# Excerpted records

_ _ _ _ _ _ _

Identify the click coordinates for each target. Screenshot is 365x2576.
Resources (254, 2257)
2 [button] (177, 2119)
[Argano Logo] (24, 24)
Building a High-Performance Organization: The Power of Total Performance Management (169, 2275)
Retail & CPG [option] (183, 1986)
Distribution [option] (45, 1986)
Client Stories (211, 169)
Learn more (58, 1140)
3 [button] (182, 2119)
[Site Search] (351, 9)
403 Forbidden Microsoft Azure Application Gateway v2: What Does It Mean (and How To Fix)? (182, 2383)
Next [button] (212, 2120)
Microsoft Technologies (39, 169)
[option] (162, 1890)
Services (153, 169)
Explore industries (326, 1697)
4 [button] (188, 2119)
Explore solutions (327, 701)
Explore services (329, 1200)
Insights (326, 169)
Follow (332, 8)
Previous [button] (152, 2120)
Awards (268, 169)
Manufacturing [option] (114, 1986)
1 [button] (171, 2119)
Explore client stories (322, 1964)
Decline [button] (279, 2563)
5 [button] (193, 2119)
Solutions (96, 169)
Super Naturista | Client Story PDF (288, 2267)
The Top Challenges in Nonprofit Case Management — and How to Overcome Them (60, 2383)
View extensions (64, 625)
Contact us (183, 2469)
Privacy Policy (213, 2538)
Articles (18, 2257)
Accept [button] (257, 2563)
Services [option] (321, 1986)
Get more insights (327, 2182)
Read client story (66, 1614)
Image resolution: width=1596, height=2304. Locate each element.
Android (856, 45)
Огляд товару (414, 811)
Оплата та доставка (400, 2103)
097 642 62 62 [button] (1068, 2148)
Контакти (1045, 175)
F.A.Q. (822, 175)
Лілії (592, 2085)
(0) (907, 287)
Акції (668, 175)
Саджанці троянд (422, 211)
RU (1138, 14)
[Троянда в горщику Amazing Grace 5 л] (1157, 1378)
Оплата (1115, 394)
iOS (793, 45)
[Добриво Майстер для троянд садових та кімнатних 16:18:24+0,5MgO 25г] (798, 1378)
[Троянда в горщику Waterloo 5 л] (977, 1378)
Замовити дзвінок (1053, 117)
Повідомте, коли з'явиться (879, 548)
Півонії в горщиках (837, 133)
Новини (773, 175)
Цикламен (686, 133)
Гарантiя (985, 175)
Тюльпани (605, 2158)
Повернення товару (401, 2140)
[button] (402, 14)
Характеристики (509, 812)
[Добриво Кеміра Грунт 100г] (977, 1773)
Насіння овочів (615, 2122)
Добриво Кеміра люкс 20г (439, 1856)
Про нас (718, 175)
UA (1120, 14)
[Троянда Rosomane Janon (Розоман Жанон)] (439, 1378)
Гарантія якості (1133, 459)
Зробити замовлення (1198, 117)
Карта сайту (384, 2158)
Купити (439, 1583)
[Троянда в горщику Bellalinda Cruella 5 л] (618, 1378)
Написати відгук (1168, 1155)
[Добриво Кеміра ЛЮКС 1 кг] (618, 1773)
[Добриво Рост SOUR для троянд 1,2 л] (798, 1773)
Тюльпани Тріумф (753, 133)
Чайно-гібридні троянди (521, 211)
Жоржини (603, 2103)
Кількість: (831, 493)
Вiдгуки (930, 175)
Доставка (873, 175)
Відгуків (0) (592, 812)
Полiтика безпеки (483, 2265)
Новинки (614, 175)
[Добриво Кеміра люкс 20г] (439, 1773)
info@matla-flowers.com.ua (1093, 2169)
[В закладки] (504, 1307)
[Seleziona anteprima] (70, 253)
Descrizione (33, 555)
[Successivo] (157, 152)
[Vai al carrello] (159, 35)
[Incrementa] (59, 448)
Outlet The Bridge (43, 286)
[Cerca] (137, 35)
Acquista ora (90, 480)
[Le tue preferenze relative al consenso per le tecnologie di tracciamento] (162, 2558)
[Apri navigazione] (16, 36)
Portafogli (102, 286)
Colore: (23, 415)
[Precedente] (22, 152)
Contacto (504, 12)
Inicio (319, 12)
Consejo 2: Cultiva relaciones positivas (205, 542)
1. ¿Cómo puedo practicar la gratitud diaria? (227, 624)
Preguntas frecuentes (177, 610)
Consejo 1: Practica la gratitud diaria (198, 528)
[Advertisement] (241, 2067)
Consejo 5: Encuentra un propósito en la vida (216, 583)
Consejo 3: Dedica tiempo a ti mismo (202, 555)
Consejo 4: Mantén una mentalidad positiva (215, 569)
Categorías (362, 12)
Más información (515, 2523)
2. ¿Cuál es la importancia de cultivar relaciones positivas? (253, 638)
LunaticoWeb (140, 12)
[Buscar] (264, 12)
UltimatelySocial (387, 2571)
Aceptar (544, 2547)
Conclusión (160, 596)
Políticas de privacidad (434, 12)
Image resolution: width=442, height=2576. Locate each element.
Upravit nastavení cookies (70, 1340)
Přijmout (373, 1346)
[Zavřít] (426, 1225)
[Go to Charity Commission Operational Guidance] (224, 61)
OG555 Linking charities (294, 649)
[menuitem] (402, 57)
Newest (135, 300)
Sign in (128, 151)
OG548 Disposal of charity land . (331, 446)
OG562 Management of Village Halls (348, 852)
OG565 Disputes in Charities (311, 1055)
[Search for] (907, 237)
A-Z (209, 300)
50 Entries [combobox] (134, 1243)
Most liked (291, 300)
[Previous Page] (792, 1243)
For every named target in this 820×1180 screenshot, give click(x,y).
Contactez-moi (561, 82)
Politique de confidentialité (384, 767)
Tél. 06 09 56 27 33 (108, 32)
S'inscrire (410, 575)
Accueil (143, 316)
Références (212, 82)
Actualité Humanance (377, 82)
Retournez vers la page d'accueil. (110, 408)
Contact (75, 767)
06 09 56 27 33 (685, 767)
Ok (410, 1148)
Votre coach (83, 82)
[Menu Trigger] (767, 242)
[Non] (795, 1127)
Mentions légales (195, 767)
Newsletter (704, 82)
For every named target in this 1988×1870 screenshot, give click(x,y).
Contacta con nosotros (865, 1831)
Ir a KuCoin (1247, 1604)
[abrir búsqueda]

_ _ _ _ _ _ _

# What this task involves
Give back the records above exactly, limited to the lines between the one holding "Microsoft Technologies (39, 169)" and the one holding "Privacy Policy (213, 2538)", inclusive.

# Exercise response
Microsoft Technologies (39, 169)
[option] (162, 1890)
Services (153, 169)
Explore industries (326, 1697)
4 [button] (188, 2119)
Explore solutions (327, 701)
Explore services (329, 1200)
Insights (326, 169)
Follow (332, 8)
Previous [button] (152, 2120)
Awards (268, 169)
Manufacturing [option] (114, 1986)
1 [button] (171, 2119)
Explore client stories (322, 1964)
Decline [button] (279, 2563)
5 [button] (193, 2119)
Solutions (96, 169)
Super Naturista | Client Story PDF (288, 2267)
The Top Challenges in Nonprofit Case Management — and How to Overcome Them (60, 2383)
View extensions (64, 625)
Contact us (183, 2469)
Privacy Policy (213, 2538)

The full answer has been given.